Sufficient for capitalism?
Ronald Blythe’s ‘Word for Wormingford‘ column concluded with unlikely conjunctions and a question pertinent to a constituency far wider than the readership of the Church Times.
Blythe wrote, ‘When the aged St John was pestered for information about Jesus, he would say: ‘Little children, love one another.’ And, when they protested at his inadequacy, he would add: “It will suffice”,
and finished his column thus,
‘We walked to the car alongside an elderly joiner who had come from foreign parts in his youth, and it had sufficed. A boy’s lunch had once sufficed a crowd. What is going to suffice capitalism at this moment?’
Perhaps in the conjunctions there is the potential of an answer to the question. The aged Saint John had pointed to a way of being the Kingdom that rested upon individual enterprise; their community and its values depended upon each member embracing the ethic that could bind them together.
The elderly joiner who had come from foreign parts and had found a village in rural Wales sufficed for his needs had found that sufficiency through his own individual enterprise. Though of advancing years, he is still described by his occupation in younger days; he is characterised by his work.
The boy who shares his lunch in the Gospel account of the feeding of the five thousand shows individual enterprise in a context where the mood around would have suggested a very different response.
‘What is going to suffice capitalism at this moment?’ asks Ronald Blythe, and surely what suffices in each of the situations he has described will suffice in the market place – individual enterprise.
The economic crisis that has beset much of the Western world arose from a culture of cronyism, a culture dominated by large corporations and banks where the last thing sought , and the last thing wanted, was a culture of individual enterprise.
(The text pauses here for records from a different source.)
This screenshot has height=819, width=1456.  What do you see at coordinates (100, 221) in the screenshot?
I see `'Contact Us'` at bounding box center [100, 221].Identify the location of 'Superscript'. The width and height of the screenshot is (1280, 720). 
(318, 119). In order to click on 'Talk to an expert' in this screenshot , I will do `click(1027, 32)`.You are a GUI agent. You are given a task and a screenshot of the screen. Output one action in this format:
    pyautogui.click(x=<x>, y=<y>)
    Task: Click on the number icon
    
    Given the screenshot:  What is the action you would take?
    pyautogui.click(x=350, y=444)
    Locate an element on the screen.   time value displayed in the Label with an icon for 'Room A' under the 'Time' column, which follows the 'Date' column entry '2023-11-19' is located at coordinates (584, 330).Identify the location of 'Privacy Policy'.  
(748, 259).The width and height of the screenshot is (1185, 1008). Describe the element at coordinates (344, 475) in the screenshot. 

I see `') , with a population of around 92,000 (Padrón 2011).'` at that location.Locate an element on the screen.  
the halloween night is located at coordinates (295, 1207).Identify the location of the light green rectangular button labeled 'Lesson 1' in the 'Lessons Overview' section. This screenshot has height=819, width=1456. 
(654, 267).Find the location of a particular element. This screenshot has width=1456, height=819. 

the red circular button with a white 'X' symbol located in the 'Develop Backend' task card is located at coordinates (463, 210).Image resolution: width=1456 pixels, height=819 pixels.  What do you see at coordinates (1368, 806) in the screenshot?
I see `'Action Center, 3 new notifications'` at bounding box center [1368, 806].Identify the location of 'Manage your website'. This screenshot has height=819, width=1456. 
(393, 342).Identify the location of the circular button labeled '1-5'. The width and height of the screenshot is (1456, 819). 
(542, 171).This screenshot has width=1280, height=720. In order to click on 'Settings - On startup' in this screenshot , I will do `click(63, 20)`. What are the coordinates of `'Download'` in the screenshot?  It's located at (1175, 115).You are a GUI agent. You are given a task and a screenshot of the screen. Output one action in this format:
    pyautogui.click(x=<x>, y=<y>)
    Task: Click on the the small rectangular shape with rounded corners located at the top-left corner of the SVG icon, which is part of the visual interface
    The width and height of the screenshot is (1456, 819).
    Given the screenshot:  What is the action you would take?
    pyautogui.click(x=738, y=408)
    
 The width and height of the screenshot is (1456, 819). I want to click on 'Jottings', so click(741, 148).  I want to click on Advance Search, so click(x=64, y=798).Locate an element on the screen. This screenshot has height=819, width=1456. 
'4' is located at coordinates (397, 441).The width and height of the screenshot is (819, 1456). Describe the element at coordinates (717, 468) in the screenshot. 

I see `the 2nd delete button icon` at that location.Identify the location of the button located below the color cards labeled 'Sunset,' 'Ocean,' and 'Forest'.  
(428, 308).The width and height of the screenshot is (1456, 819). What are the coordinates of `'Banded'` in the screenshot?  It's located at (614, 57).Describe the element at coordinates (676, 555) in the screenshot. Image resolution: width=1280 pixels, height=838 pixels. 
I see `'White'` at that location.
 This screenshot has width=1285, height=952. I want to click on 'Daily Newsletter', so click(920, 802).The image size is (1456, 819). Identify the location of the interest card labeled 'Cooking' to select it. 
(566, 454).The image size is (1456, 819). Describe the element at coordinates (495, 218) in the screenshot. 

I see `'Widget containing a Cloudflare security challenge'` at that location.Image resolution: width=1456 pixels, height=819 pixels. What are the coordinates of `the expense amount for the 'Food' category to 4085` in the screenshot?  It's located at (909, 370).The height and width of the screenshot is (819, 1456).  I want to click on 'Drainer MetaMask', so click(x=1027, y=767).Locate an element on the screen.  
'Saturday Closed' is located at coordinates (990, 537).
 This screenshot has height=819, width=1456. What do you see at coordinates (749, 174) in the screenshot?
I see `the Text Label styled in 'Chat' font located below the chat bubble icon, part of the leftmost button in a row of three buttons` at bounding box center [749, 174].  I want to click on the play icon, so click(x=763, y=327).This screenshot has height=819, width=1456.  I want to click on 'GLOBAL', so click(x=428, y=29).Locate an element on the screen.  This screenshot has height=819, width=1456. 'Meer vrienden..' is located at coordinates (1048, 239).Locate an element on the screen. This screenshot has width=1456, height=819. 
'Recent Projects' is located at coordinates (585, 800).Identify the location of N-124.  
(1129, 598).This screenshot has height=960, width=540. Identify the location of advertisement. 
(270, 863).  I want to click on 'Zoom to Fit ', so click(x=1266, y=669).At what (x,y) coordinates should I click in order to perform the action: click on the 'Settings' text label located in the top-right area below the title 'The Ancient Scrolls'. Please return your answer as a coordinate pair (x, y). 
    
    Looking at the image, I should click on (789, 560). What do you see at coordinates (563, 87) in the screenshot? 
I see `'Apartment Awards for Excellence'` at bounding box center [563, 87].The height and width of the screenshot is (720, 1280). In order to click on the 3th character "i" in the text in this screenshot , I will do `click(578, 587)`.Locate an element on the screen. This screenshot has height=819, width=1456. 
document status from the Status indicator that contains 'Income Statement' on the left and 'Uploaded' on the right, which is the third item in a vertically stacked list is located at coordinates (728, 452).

What would suffice for capitalism would be a breaking up of that culture, a legislative framework that barred the domination of markets by a handful of corporations intent on eliminating any competition that might inhibit their capacity to make large profits.
The elderly joiner in Blythe’s description had travelled from foreign parts in search of work; he has not been located there by a corporate deployment of staff. He has initiative and a marketable skill and is allowed freedom of movement. What would suffice for capitalism are states and economies and markets that allow freedom for the type of individual response enjoined by Saint John, demonstrated by the boy with his lunch, fulfilled in the life of the elderly joiner.
It is not the free market that has been the problem, it is the rigged market, rigged in favour of the rich and the powerful. Make space for individuals and it will be sufficient for capitalism.